We know the first starts starting forming around 200 million years after the bang.
"There is no reason to think it will shrink into an infinitly dense point."
actually there is
"When you bring all that stuff very close together how will it behave?"
a singularity, although different then a black hole singularity.
"
I am beginning to think that all we are arguing over is the meaning of words.
The word singulatity in particulat
Take your ballon example.
It is true that when you let out the air it shrinks, but it doesn't shrink to a point. it shrinks to a limp peace of plastic"
This is not a good analogy.
It was originally
Call_of_the_Wild's analogy.
I was just trying to indicate that you have to be careful when you apply simple mathematical formulas to the real world as it may not be an adequate description in all cases.
If you go back as far as you can in planck time, you get all four fundemental forces combined.
Right, but that does NOT make it a singularity.
a planck distance is NOT zero.
...
lunakilo, are you aware of the Cosmic Background Radation and what it actually is and tells us?

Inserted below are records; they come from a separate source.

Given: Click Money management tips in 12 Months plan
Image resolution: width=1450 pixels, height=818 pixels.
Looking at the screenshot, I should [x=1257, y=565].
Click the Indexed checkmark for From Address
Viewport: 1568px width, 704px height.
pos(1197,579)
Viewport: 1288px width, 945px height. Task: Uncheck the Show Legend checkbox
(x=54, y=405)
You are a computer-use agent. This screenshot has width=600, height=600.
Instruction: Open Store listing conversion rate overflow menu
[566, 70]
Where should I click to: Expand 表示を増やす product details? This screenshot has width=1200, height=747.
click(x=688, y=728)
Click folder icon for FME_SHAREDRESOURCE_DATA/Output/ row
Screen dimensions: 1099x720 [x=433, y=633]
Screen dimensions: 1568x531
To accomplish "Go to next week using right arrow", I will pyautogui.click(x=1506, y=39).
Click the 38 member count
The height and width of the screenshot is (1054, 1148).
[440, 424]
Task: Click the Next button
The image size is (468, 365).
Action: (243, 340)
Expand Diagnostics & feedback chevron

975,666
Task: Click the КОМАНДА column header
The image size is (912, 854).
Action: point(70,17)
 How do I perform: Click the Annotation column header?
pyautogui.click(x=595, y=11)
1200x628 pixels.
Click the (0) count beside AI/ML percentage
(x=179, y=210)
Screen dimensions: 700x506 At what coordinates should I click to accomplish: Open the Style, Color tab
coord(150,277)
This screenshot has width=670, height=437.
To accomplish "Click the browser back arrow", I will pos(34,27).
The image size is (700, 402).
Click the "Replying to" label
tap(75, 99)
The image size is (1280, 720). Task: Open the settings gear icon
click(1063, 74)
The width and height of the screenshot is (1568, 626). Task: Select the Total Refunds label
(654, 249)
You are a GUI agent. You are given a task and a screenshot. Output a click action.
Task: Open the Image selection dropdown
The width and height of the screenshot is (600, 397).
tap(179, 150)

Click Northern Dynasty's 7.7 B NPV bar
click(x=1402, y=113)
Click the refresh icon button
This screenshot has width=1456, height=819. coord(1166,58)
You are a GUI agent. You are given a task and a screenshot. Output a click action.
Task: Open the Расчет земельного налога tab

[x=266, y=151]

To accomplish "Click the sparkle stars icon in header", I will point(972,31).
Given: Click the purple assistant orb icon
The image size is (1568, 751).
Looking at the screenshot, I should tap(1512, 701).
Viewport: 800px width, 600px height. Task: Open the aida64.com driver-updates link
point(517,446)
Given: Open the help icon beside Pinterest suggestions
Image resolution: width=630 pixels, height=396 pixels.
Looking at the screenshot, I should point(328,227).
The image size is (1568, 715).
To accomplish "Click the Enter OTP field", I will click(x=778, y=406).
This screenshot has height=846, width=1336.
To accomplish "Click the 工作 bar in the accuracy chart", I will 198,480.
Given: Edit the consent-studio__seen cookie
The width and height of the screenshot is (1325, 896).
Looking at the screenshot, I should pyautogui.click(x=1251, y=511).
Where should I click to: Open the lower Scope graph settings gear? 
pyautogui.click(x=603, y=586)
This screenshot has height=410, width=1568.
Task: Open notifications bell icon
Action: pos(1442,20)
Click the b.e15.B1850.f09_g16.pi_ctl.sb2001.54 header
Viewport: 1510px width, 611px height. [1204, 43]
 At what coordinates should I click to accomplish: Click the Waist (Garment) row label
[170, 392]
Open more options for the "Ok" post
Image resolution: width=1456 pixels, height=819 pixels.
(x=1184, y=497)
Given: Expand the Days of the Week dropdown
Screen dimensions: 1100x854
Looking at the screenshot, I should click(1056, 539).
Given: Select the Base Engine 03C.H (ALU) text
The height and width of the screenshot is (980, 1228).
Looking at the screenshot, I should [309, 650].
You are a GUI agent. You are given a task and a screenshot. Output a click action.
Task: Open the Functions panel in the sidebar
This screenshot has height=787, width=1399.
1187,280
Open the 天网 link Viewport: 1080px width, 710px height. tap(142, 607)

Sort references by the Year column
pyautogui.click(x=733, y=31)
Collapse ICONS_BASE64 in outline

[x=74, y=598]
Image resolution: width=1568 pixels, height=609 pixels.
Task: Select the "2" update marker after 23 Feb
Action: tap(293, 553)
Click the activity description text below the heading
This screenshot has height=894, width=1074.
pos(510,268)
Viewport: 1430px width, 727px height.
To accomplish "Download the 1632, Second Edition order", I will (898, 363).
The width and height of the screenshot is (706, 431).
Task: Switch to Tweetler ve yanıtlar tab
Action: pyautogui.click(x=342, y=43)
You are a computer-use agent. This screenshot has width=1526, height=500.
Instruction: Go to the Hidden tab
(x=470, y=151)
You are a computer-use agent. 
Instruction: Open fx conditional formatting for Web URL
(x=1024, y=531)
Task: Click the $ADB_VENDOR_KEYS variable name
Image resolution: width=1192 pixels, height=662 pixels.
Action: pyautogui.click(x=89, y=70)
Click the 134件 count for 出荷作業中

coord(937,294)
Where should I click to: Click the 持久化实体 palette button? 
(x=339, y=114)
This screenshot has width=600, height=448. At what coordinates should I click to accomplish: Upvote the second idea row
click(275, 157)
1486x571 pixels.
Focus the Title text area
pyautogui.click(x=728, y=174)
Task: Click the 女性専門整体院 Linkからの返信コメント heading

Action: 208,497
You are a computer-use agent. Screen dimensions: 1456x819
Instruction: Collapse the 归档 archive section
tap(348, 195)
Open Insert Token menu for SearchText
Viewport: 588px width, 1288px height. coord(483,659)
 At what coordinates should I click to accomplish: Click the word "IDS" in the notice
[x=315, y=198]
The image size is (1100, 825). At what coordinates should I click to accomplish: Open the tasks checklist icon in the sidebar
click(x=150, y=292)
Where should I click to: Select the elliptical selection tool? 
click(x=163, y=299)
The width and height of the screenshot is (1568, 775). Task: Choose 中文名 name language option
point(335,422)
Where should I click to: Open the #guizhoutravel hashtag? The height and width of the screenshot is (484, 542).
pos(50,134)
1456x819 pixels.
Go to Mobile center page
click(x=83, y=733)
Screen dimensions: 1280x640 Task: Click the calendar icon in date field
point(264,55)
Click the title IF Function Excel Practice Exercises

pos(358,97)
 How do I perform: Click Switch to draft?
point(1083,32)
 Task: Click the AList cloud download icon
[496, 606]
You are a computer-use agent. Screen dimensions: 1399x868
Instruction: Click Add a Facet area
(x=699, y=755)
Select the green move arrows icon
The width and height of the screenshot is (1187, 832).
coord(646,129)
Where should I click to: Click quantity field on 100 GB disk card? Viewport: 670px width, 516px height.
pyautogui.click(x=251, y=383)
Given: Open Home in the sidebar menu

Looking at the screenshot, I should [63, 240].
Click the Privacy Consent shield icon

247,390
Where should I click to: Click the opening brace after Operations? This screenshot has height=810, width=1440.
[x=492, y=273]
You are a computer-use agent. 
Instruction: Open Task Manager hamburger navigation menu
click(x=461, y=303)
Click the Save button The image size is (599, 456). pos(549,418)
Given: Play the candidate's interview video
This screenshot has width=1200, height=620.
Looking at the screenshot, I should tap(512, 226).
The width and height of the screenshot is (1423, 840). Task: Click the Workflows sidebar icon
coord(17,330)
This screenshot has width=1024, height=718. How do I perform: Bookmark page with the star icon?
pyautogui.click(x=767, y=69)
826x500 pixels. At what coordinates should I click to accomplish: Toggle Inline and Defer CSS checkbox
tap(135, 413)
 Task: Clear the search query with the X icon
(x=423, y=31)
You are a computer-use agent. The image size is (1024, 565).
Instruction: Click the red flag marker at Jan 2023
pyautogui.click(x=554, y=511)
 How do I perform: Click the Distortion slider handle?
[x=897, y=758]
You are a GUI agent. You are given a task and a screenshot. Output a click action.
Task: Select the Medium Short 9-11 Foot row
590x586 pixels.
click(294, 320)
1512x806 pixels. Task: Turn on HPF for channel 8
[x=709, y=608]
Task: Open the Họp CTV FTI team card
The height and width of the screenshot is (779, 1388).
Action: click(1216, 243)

Wilkinson Microwave Anisotropy Probe (WMAP)
I did take basic cosmology once upon a time
The cosmic background radiation is assumed to be the 'light' that was let loose when the universe 'became transparent'.
That is when the universe cooled to about 2.7 K and protons and electrons could form neutral atoms. In contrast to the proton/electron plasma, the neutral atoms did no longer absorbed the photons, leaving them to travel freely.
The fact that they were let loose with an energy of 2.7K means they have a spectrum of a black body of 2.7 K which peeks in the microwave range.
What this tells us is that the universe was once so hot and dense that atoms could not exist. It then expanded and cooled allowing atoms to form.
It expanded then about (13.7 billion years ago) and it is still expanding.
My objection to what
Call_of_the_Wild writes is that he extrapolates back in time far beyond this point even though we don't really know how things behave under such extreme conditions.
High energy particle physics is trying to push back the line, but we hit a point beyond which we
just don't know what happened.
Assuming that everything would collapes into a point is assuming that only attractive forces are at work.
As you said "If you go back as far as you can in planck time, you get all four fundemental forces combined.", but we don't (to my knowledge) yet have a proper theory which combines these.
So all this talk about the singulatity that
must have existed makes no sense to me.